#### Tarefa a realizar
Segundo Raphael Albuquerque no trecho fornecido, há quanto tempo o Alzirão existe?

Morador da região desde que nasceu, o administrador Raphael Albuquerque, de 36, falou sobre as edições passadas e como a festa impactava sua vida a cada quatro anos, além de destacar a importância do evento para a comunidade. "Acho que o Alzirão marca a Copa, que é o momento que a gente está sempre com a família, que a gente para de brigar por coisas à toa. E o Brasil é o país do futebol, né. É o esporte nacional que todo mundo gosta e o Alzirão sempre fez parte dessa festa. Mesmo que rapidinho, todo mundo passava ali, nem que fosse antes ou depois do jogo. Existe há quase 50 anos e, bem ou mal, todo mundo esperava que acontecesse", frisou Raphael.

"Todo mundo esperava e, de repente, começaram a comentar que não estava sendo feito nada na rua, ninguém estava comentando nada, não tem postagem em rede social, nada. Ficamos nos perguntando se iria ter e depois saiu em alguma rede a notícia informando que não terá. Mas todo mundo esperava que fosse ter porque, mesmo quem não gostava e reclamava acabava indo lá", relatou o administrador.

"A minha rua ficava fechada, tinha que tirar o carro, o banheiro químico ficava em frente a minha casa, era um inferno, mas ter isso um dia a cada quatro anos não atrapalhava e você via uma galera sorrindo, feliz, se divertindo, valia a pena. Acho que hoje, até para as pessoas mais humildes, você ter uma festa na rua é fundamental para a pessoa participar, ter um local para ver o jogo e tomar uma cerveja com os amigos. Hoje a gente tem festas muito elitizadas no Rio e temos que entender que vivemos em comunidade e o evento é muito importante. Se o Brasil for campeão, vai estar todo mundo lá, comemorando e se abraçando", concluiu Albuquerque.

Procurada, a Prefeitura informou através de nota que "até o momento, não há pedido oficial para a realização de eventos durante o período da Copa do Mundo de 2022, na Rua Alzira Brandão, na Tijuca. Mas a Subprefeitura da Grande Tijuca segue em contato com organizadores da festa no local para auxiliá-los no que for possível ao poder público".

#### Conteúdo da listagem
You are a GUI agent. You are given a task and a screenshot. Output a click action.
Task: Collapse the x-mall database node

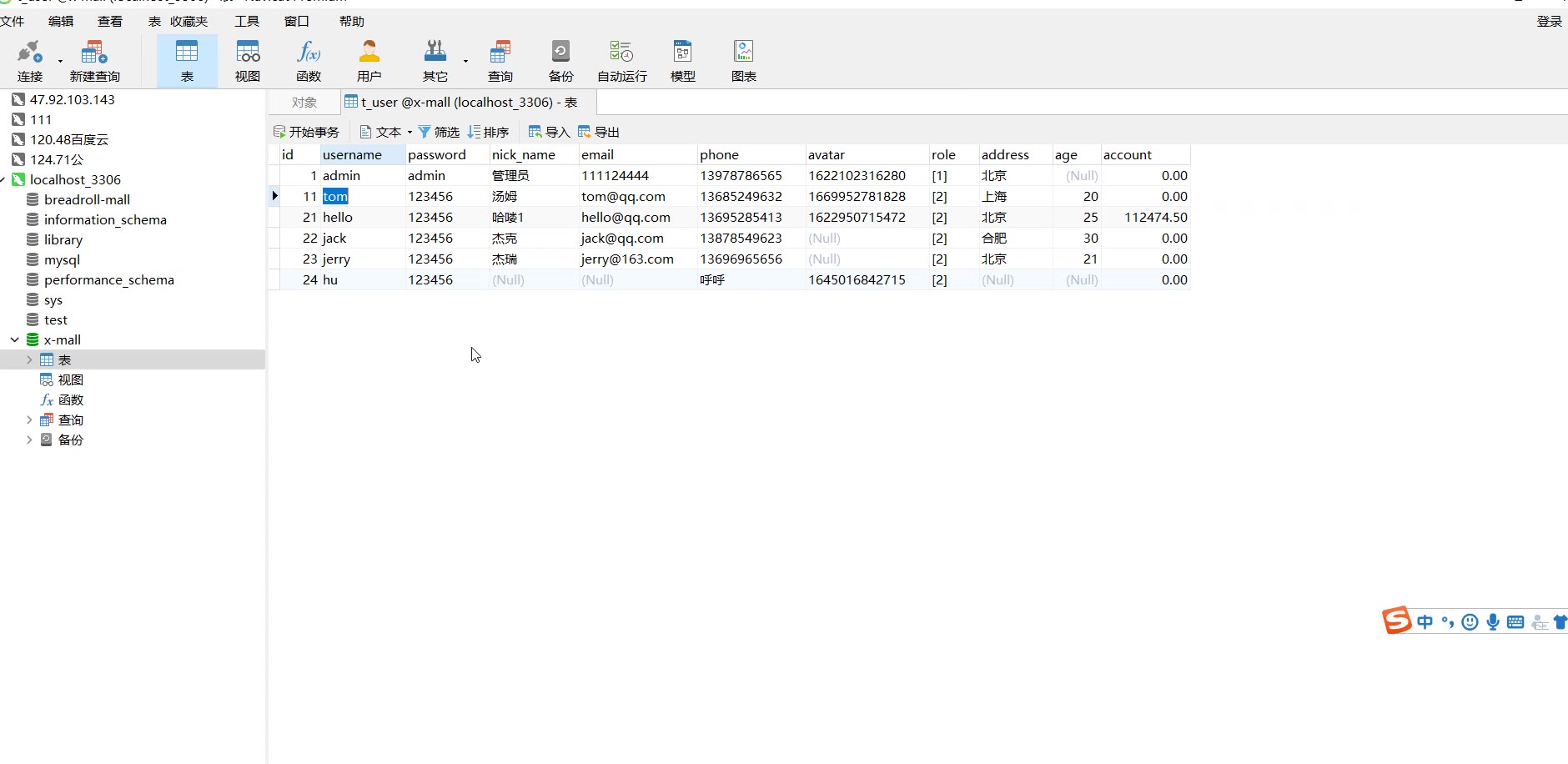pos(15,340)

#### Resposta abaixo
Há quase 50 anos.